Your answer is the lines below, exactly, from the one that contains "Click the rank 2 crown beside 倍思 (BASEUS)" through the one that contains "Screen dimensions: 1434x755", both included.

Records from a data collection
= Beginning of Section =
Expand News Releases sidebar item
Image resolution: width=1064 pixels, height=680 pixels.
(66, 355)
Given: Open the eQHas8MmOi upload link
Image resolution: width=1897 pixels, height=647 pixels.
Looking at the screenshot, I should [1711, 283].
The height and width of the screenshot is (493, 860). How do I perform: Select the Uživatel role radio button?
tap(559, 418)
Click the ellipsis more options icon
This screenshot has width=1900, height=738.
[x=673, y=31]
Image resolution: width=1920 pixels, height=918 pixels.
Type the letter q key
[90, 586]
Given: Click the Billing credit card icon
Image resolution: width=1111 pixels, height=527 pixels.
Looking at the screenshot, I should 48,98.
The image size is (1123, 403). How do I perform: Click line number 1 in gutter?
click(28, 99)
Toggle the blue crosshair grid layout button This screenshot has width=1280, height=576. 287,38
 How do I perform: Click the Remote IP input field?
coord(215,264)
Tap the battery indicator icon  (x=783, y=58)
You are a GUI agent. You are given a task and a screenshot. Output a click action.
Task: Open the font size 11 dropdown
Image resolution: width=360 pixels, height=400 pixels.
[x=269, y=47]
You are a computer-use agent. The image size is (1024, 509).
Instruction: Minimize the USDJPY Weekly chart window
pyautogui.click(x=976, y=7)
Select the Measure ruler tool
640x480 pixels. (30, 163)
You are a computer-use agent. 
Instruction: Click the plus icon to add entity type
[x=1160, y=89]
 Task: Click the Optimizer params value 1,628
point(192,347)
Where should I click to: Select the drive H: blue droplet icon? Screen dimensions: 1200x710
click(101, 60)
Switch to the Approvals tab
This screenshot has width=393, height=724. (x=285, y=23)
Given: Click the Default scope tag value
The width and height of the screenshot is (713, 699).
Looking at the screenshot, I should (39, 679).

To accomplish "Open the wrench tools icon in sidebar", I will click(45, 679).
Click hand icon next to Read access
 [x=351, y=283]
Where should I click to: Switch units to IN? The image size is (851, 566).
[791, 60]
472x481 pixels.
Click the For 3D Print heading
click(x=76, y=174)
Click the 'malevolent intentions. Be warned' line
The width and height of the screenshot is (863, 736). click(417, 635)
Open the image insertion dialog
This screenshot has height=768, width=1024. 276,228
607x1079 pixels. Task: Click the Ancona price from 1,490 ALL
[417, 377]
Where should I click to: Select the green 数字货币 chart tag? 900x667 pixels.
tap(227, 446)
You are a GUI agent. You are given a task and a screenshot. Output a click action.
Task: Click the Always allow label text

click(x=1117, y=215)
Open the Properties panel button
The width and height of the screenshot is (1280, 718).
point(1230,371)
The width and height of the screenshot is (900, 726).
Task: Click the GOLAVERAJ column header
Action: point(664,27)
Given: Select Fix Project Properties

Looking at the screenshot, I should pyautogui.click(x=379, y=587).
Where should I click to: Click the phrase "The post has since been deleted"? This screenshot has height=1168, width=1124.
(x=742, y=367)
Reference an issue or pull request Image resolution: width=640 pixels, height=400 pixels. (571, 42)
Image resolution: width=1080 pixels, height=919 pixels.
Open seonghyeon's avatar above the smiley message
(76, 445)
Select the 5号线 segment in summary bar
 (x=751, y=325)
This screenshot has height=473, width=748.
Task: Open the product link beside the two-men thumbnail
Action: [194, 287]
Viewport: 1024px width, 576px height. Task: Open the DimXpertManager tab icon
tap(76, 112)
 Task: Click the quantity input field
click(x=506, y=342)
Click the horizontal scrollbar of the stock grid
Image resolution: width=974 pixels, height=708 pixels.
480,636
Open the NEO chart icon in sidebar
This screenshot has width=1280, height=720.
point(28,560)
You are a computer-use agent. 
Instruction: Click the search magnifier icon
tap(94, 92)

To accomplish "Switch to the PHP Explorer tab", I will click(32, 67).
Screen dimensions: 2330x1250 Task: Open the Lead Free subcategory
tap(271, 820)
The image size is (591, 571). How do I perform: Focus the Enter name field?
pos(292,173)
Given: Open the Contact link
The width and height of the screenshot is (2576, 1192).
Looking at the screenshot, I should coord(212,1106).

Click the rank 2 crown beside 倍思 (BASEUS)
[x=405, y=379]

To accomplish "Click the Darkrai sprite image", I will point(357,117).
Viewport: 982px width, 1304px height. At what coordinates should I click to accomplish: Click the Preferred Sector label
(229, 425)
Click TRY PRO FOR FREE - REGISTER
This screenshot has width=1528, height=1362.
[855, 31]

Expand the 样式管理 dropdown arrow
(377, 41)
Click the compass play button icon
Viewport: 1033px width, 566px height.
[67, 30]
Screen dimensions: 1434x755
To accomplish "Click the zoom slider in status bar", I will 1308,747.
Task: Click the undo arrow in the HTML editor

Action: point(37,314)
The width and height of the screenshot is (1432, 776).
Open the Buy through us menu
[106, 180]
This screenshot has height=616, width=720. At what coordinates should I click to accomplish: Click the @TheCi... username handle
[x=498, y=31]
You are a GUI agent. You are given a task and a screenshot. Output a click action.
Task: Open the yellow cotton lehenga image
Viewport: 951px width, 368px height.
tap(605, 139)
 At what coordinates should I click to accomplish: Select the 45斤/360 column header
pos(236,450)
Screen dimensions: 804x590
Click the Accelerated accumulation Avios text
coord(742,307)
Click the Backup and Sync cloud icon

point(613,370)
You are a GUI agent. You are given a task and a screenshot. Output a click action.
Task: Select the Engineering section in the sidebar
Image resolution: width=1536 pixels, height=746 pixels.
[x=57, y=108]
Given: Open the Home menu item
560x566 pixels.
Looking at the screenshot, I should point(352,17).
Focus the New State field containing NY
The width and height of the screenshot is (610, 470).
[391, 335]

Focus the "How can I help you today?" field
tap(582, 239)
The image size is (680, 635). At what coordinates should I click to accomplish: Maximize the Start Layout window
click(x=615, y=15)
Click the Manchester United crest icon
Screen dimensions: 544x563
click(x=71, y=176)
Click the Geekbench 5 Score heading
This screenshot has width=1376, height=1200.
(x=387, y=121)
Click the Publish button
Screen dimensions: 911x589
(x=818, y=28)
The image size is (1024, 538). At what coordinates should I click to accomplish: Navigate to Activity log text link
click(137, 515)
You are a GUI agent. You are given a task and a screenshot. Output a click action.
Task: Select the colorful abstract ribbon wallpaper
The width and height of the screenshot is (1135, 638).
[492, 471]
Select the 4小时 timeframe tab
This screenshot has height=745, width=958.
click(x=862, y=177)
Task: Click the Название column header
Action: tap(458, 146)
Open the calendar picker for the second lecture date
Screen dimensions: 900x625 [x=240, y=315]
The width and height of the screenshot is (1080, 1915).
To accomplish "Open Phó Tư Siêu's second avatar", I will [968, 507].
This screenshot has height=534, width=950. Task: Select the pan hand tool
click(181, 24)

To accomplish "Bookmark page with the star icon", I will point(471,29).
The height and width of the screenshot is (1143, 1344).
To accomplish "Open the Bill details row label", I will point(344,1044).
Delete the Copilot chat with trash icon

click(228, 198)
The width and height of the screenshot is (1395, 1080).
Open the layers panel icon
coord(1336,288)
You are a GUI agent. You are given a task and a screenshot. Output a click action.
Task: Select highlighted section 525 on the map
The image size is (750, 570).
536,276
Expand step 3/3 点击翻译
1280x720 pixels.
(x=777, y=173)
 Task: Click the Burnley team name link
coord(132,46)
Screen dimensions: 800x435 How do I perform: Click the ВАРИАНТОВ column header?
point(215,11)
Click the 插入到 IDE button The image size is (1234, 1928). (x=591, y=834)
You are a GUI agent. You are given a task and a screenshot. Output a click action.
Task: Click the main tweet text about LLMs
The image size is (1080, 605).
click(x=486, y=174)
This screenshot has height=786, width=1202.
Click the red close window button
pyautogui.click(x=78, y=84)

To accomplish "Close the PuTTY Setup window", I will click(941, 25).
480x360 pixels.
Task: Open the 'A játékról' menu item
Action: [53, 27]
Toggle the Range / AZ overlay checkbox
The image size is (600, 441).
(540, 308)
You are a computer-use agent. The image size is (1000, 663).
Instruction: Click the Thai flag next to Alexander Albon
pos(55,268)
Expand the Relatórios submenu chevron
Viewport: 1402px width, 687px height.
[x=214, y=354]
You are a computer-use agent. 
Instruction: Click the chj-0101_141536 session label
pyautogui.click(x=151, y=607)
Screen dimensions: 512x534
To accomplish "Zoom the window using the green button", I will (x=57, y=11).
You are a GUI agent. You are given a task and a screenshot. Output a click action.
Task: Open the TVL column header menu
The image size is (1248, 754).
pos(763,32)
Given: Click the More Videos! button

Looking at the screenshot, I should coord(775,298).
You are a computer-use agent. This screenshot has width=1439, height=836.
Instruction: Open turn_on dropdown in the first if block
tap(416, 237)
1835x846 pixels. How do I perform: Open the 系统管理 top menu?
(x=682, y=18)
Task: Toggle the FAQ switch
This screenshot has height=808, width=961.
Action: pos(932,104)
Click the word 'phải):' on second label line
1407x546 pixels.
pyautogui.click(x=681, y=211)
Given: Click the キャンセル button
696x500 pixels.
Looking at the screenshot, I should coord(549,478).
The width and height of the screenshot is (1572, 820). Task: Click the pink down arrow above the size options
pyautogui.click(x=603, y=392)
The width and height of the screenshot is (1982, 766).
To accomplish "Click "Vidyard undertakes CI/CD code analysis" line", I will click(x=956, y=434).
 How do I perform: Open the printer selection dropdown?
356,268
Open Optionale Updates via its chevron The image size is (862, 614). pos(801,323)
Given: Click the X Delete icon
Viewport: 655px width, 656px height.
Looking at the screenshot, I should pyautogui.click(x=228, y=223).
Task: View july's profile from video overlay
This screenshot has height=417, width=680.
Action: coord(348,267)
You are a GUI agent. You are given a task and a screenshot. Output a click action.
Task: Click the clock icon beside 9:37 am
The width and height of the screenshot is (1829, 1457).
= End of Section =
**Solution for this exercise**
Click the rank 2 crown beside 倍思 (BASEUS)
[x=405, y=379]

To accomplish "Click the Darkrai sprite image", I will point(357,117).
Viewport: 982px width, 1304px height. At what coordinates should I click to accomplish: Click the Preferred Sector label
(229, 425)
Click TRY PRO FOR FREE - REGISTER
This screenshot has width=1528, height=1362.
[855, 31]

Expand the 样式管理 dropdown arrow
(377, 41)
Click the compass play button icon
Viewport: 1033px width, 566px height.
[67, 30]
Screen dimensions: 1434x755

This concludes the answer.